### THE PROBLEM
Could you return the whole listing, character for character?

### PROVIDED DATA
'''

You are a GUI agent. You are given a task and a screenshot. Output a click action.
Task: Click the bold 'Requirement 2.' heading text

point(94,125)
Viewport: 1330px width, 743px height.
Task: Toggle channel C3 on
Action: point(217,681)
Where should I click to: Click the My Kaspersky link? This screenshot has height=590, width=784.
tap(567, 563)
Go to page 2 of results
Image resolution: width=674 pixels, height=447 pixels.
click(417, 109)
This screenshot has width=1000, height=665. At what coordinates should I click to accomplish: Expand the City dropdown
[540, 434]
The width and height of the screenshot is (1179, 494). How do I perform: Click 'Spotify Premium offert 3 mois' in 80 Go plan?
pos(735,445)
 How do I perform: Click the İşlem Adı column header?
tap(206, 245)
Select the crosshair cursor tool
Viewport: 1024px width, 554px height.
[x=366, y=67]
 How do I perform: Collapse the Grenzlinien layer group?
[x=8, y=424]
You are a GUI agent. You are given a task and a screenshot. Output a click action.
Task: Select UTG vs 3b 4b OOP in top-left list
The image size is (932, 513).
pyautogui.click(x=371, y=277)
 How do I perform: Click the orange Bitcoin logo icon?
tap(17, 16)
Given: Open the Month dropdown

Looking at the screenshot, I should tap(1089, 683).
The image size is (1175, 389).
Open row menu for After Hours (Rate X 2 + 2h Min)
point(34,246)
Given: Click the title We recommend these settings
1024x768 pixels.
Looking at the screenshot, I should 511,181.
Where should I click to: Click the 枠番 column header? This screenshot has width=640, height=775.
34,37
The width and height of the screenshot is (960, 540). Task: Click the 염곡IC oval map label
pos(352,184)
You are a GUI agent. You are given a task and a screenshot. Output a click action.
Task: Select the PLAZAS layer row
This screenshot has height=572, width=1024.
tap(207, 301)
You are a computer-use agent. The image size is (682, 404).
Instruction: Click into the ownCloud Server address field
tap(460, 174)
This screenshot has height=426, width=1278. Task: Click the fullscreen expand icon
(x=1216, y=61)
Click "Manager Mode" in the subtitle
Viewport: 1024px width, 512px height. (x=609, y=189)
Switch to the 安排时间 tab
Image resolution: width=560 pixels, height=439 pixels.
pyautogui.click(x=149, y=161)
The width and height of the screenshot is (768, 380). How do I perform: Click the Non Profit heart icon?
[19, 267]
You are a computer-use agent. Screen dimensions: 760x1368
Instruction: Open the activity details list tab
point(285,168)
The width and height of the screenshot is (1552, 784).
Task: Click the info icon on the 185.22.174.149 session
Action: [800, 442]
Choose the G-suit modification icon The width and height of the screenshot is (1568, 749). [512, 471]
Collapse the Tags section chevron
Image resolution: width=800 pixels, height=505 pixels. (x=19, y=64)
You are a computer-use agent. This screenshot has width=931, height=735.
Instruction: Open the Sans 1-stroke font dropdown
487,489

'''

### YOUR SOLUTION
You are a GUI agent. You are given a task and a screenshot. Output a click action.
Task: Click the bold 'Requirement 2.' heading text

point(94,125)
Viewport: 1330px width, 743px height.
Task: Toggle channel C3 on
Action: point(217,681)
Where should I click to: Click the My Kaspersky link? This screenshot has height=590, width=784.
tap(567, 563)
Go to page 2 of results
Image resolution: width=674 pixels, height=447 pixels.
click(417, 109)
This screenshot has width=1000, height=665. At what coordinates should I click to accomplish: Expand the City dropdown
[540, 434]
The width and height of the screenshot is (1179, 494). How do I perform: Click 'Spotify Premium offert 3 mois' in 80 Go plan?
pos(735,445)
 How do I perform: Click the İşlem Adı column header?
tap(206, 245)
Select the crosshair cursor tool
Viewport: 1024px width, 554px height.
[x=366, y=67]
 How do I perform: Collapse the Grenzlinien layer group?
[x=8, y=424]
You are a GUI agent. You are given a task and a screenshot. Output a click action.
Task: Select UTG vs 3b 4b OOP in top-left list
The image size is (932, 513).
pyautogui.click(x=371, y=277)
 How do I perform: Click the orange Bitcoin logo icon?
tap(17, 16)
Given: Open the Month dropdown

Looking at the screenshot, I should tap(1089, 683).
The image size is (1175, 389).
Open row menu for After Hours (Rate X 2 + 2h Min)
point(34,246)
Given: Click the title We recommend these settings
1024x768 pixels.
Looking at the screenshot, I should 511,181.
Where should I click to: Click the 枠番 column header? This screenshot has width=640, height=775.
34,37
The width and height of the screenshot is (960, 540). Task: Click the 염곡IC oval map label
pos(352,184)
You are a GUI agent. You are given a task and a screenshot. Output a click action.
Task: Select the PLAZAS layer row
This screenshot has height=572, width=1024.
tap(207, 301)
You are a computer-use agent. The image size is (682, 404).
Instruction: Click into the ownCloud Server address field
tap(460, 174)
This screenshot has height=426, width=1278. Task: Click the fullscreen expand icon
(x=1216, y=61)
Click "Manager Mode" in the subtitle
Viewport: 1024px width, 512px height. (x=609, y=189)
Switch to the 安排时间 tab
Image resolution: width=560 pixels, height=439 pixels.
pyautogui.click(x=149, y=161)
The width and height of the screenshot is (768, 380). How do I perform: Click the Non Profit heart icon?
[19, 267]
You are a computer-use agent. Screen dimensions: 760x1368
Instruction: Open the activity details list tab
point(285,168)
The width and height of the screenshot is (1552, 784).
Task: Click the info icon on the 185.22.174.149 session
Action: [800, 442]
Choose the G-suit modification icon The width and height of the screenshot is (1568, 749). [512, 471]
Collapse the Tags section chevron
Image resolution: width=800 pixels, height=505 pixels. (x=19, y=64)
You are a computer-use agent. This screenshot has width=931, height=735.
Instruction: Open the Sans 1-stroke font dropdown
487,489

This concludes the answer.